### EXTRAIT DU TEXTE
19En ce qui concerne la définition d’un prix d’achat équitable, l’égalité est un critère largement mobilisé. La question est celle de l’instauration d’un prix pour le monde entier, ou dépendant du coût de la vie au niveau local. À l’heure actuelle, le prix d’achat tel que défini par FLO pour les produits alimentaires de qualité équivalente est identique quel que soit le pays de production, au sein d’une aire géographique et culturelle considérée. Les différenciations par pays ne sont pas de mise. L’organisation cherche à éviter le risque que les distributeurs s’approvisionnent auprès des fournisseurs vivant dans les pays où les prix d’achat seraient les plus bas. La question de l’égalité n’est pas significative dans le domaine de l’artisanat, chaque modèle, unique, nécessitant un prix singulier.
20Un second critère de légitimation de la répartition des biens équitables est le temps. Les acteurs du commerce équitable y recourent volontiers, que ce soit dans le domaine de la certification que dans celui du transport et de la distribution. Le temps permet l’instauration de la confiance dans l’échange. Les contrats s’avèrent impuissants à stipuler l’ensemble des conditions de tractation commerciale : la confiance est au fondement de l’établissement des liens sociaux10. Ce critère est particulièrement marqué chez les organismes de la sphère de la spécialisation, cherchant à établir des « relations de confiance » avec les « partenaires » du Sud. Le temps apparaît également comme une donnée déterminante pour la certification équitable : des « listes d’attente » d’organisations prêtes à recevoir la certification sont établies lorsque le marché susceptible d’accueillir les produits proposés est déjà saturé. Ce critère permet de déterminer quelles structures sont les plus motivées pour accéder à ce type de commerce.
######
#### ÉNONCÉ
Recopiez sans rien changer le passage du texte sur le commerce équitable qui commence par les mots contenant « 19En ce qui » et finit par « un prix singulier. ».
### DONNÉES FOURNIES
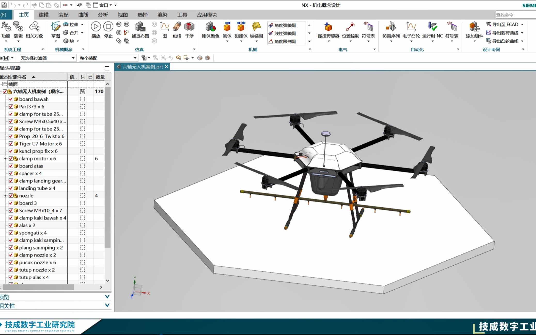Open the 分析 ribbon tab

103,15
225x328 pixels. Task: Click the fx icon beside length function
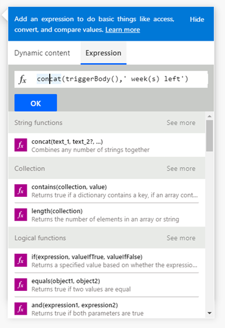pyautogui.click(x=21, y=214)
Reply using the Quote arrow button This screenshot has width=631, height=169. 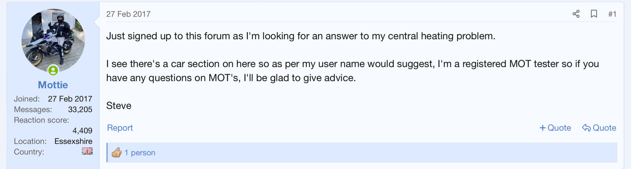click(599, 128)
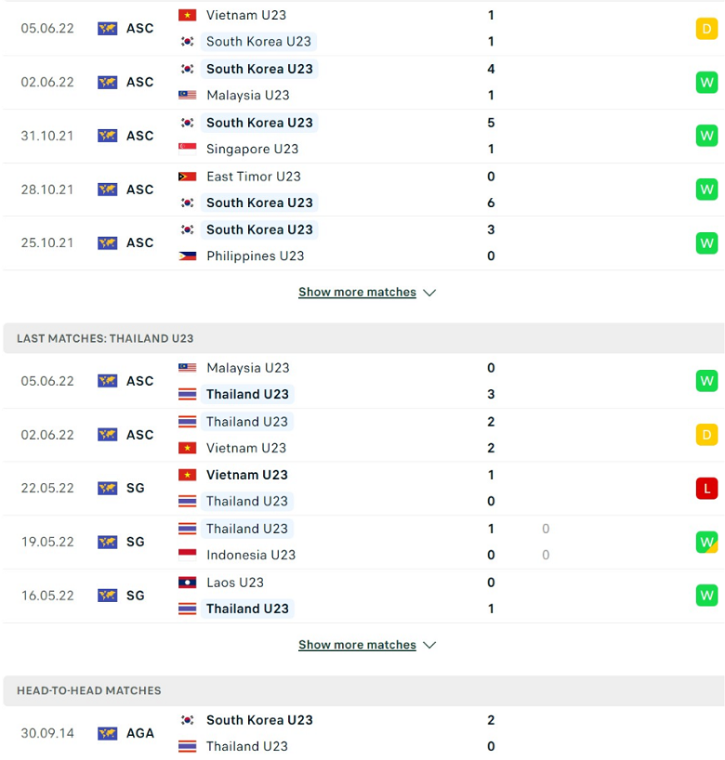The image size is (725, 760).
Task: Click the world map competition icon for 30.09.14
Action: point(107,733)
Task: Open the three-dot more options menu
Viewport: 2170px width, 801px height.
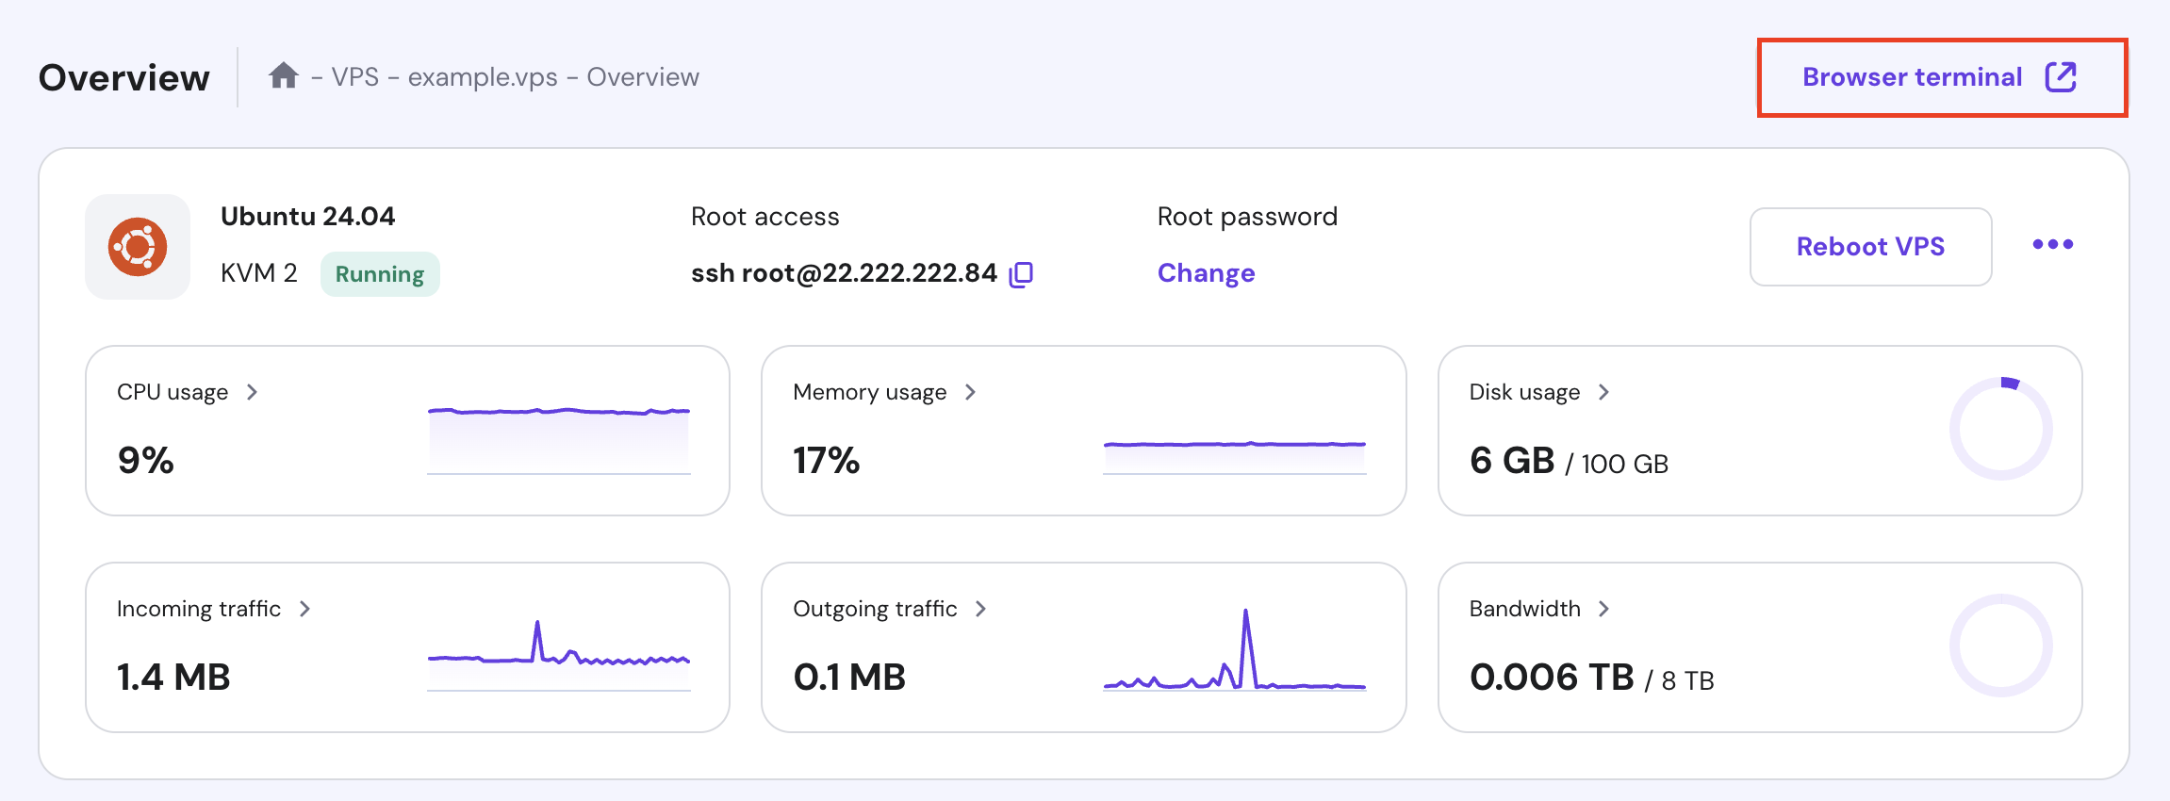Action: [2052, 245]
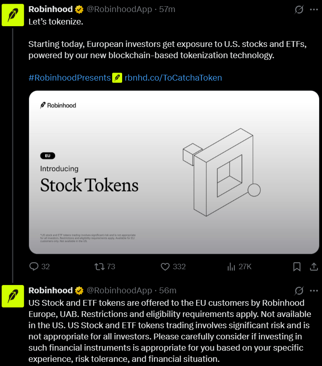Bookmark the Stock Tokens post
The width and height of the screenshot is (322, 366).
(x=297, y=266)
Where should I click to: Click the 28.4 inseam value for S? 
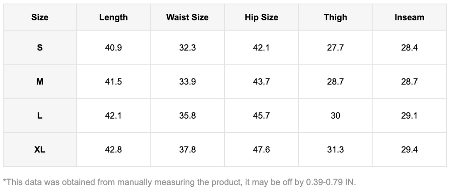click(409, 48)
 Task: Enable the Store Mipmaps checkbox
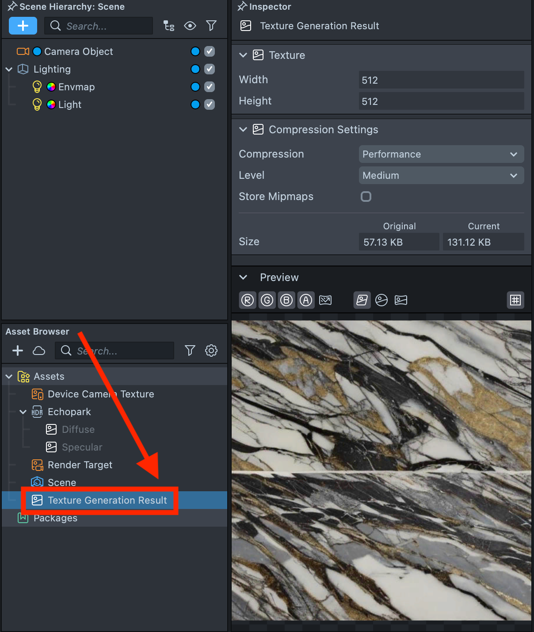[x=366, y=197]
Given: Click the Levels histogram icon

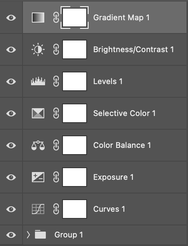Looking at the screenshot, I should (x=38, y=81).
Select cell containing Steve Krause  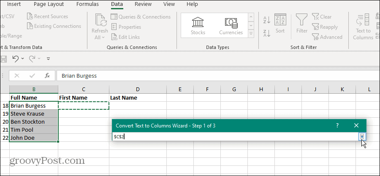[x=34, y=114]
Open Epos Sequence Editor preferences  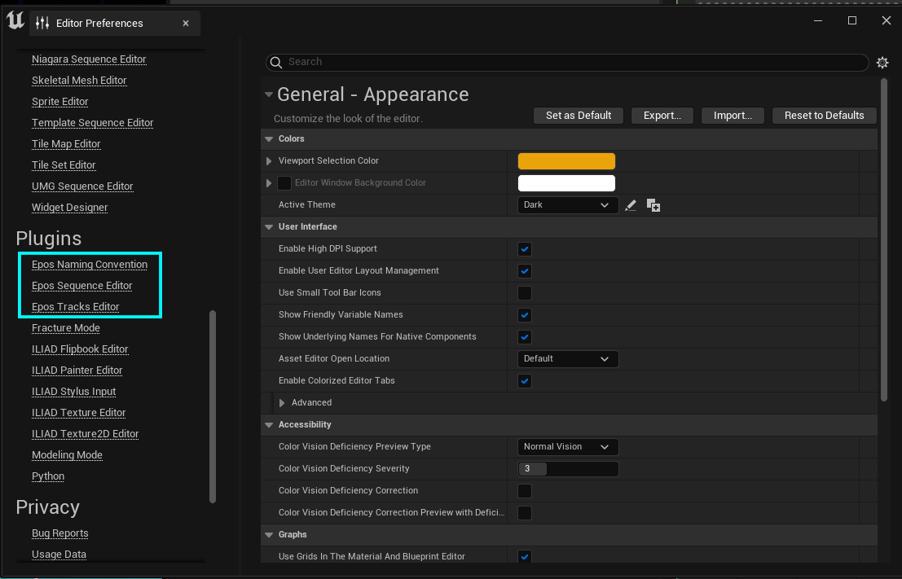click(81, 285)
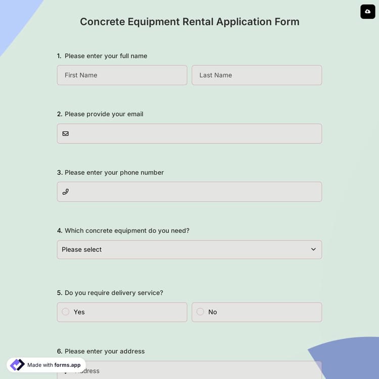The image size is (379, 379).
Task: Click the chevron arrow on the equipment dropdown
Action: [x=313, y=250]
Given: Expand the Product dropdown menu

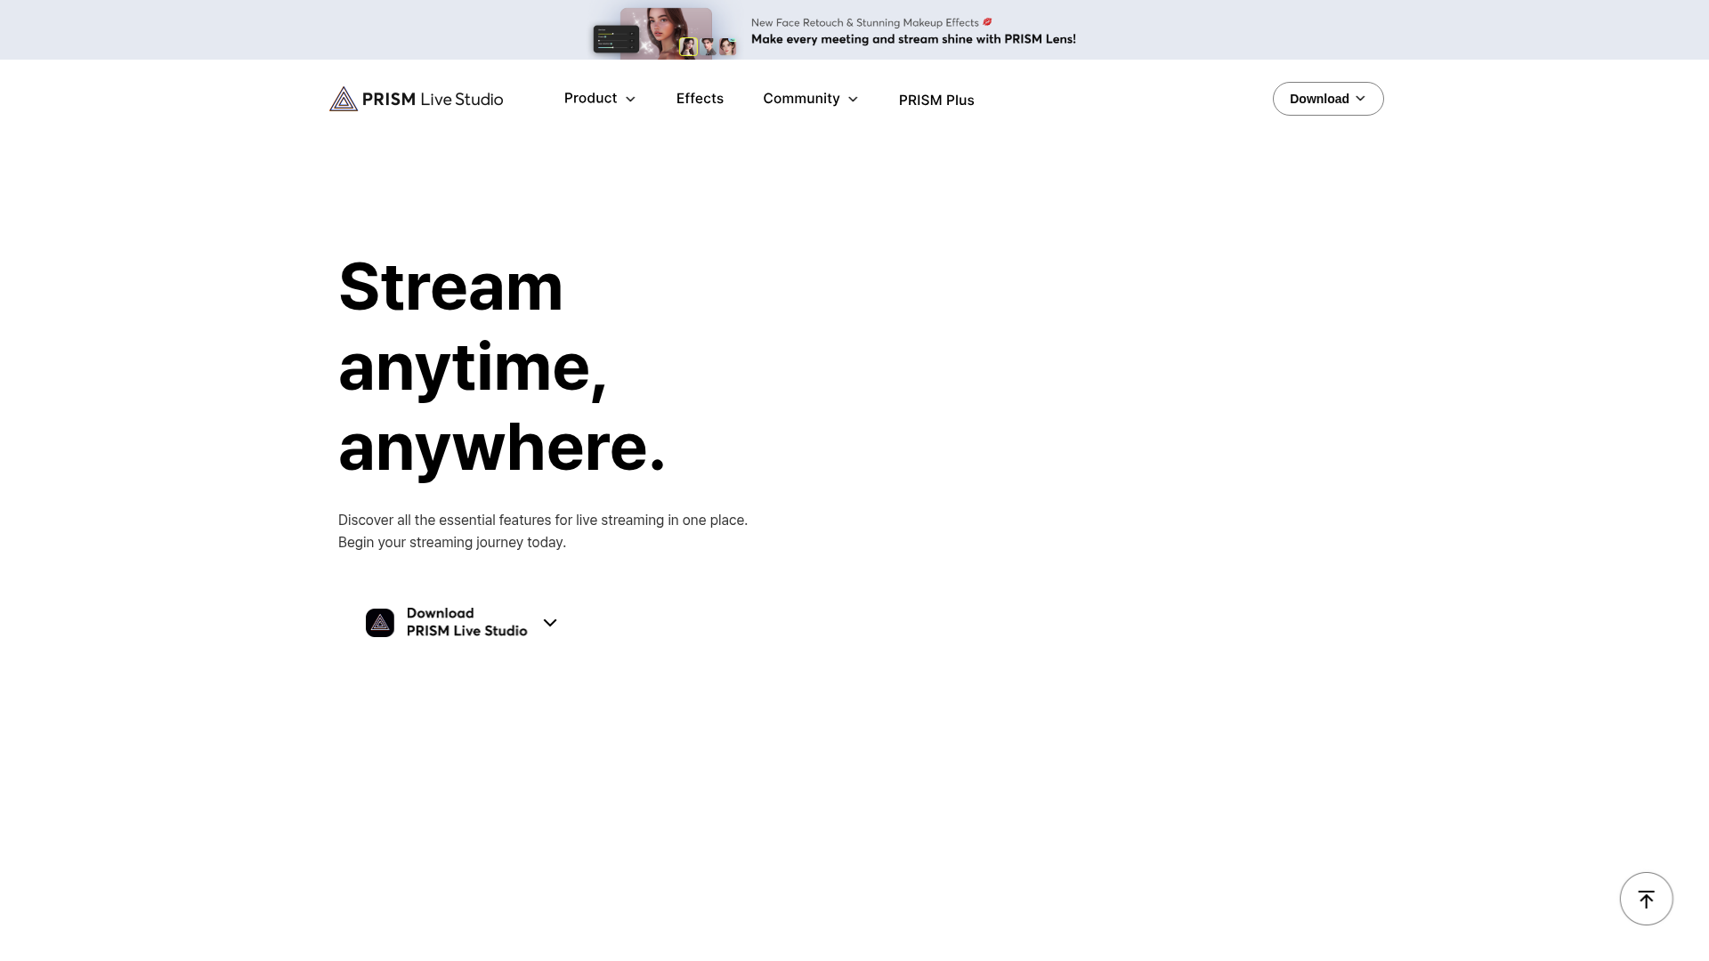Looking at the screenshot, I should click(x=599, y=98).

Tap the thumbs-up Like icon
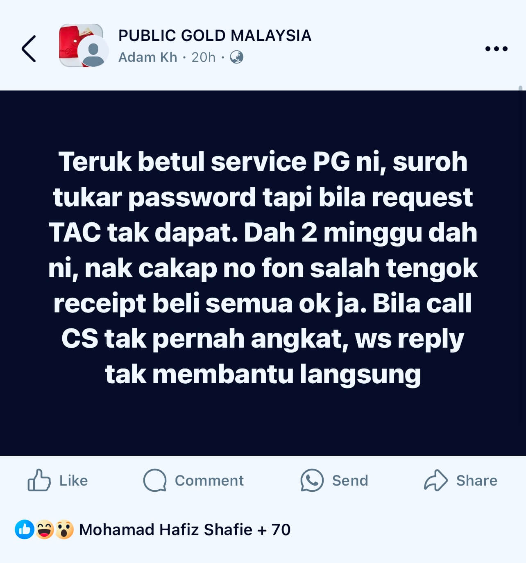tap(39, 480)
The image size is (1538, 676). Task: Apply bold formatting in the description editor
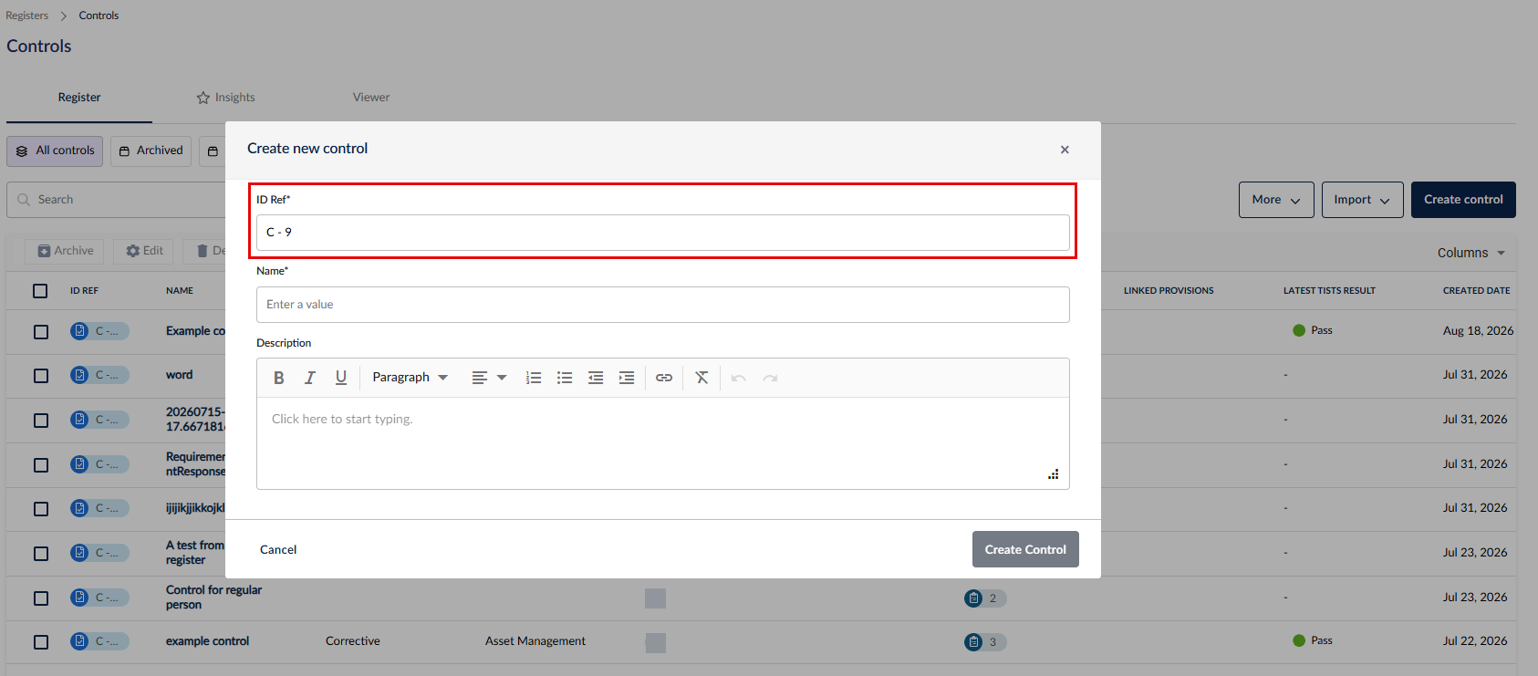pos(279,378)
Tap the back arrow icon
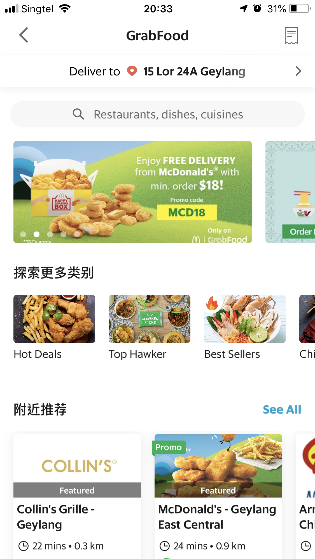The width and height of the screenshot is (315, 559). point(24,35)
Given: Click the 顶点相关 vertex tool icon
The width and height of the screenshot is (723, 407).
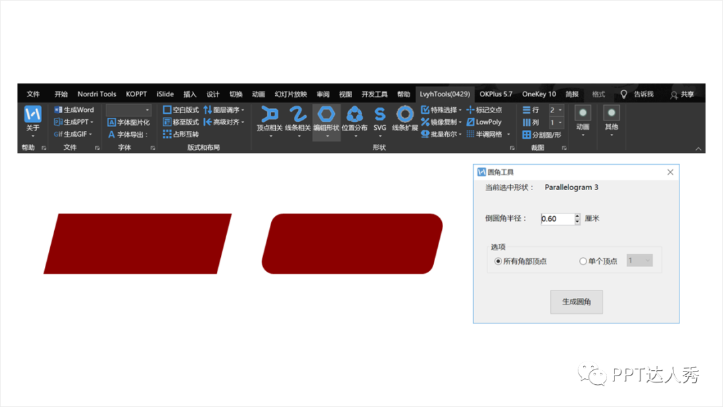Looking at the screenshot, I should (x=270, y=114).
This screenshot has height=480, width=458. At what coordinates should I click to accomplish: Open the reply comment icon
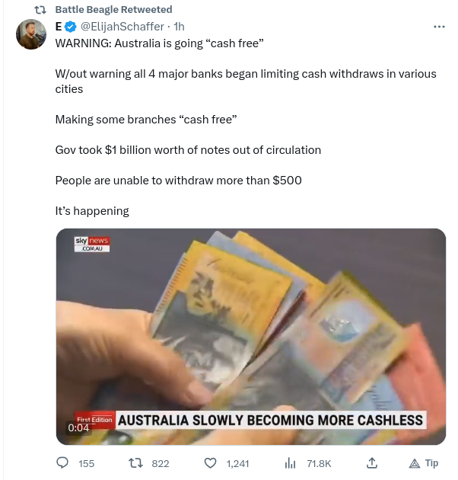click(62, 463)
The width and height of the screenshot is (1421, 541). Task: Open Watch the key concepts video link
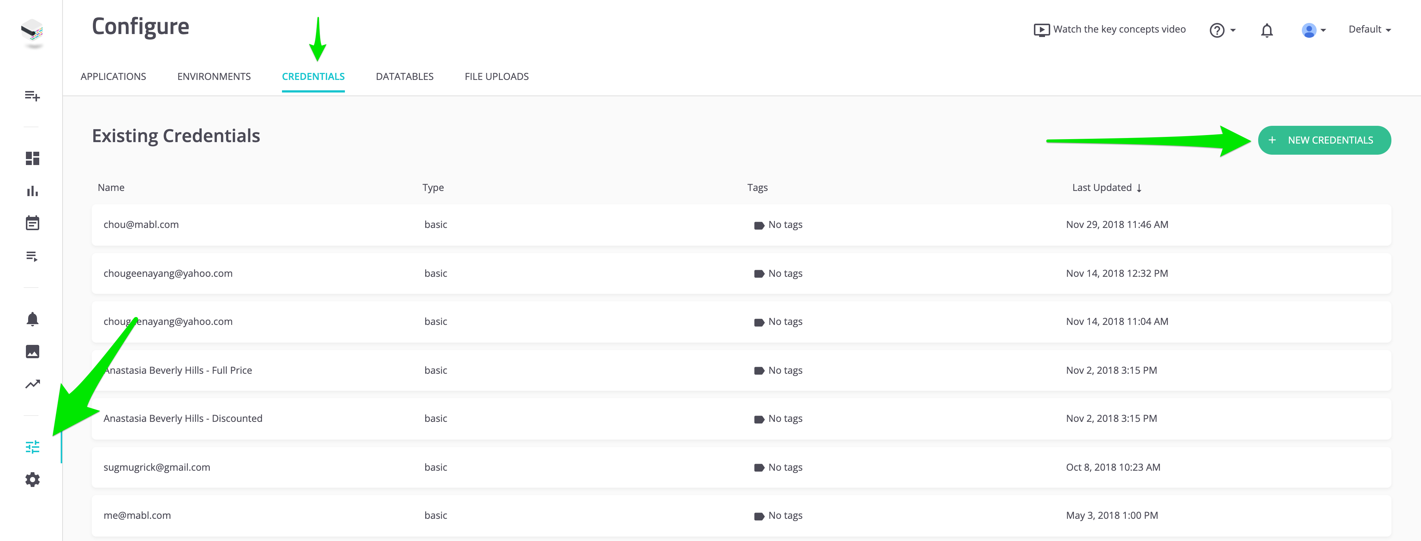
######
#### CORRIGÉ
19En ce qui concerne la définition d’un prix d’achat équitable, l’égalité est un critère largement mobilisé. La question est celle de l’instauration d’un prix pour le monde entier, ou dépendant du coût de la vie au niveau local. À l’heure actuelle, le prix d’achat tel que défini par FLO pour les produits alimentaires de qualité équivalente est identique quel que soit le pays de production, au sein d’une aire géographique et culturelle considérée. Les différenciations par pays ne sont pas de mise. L’organisation cherche à éviter le risque que les distributeurs s’approvisionnent auprès des fournisseurs vivant dans les pays où les prix d’achat seraient les plus bas. La question de l’égalité n’est pas significative dans le domaine de l’artisanat, chaque modèle, unique, nécessitant un prix singulier.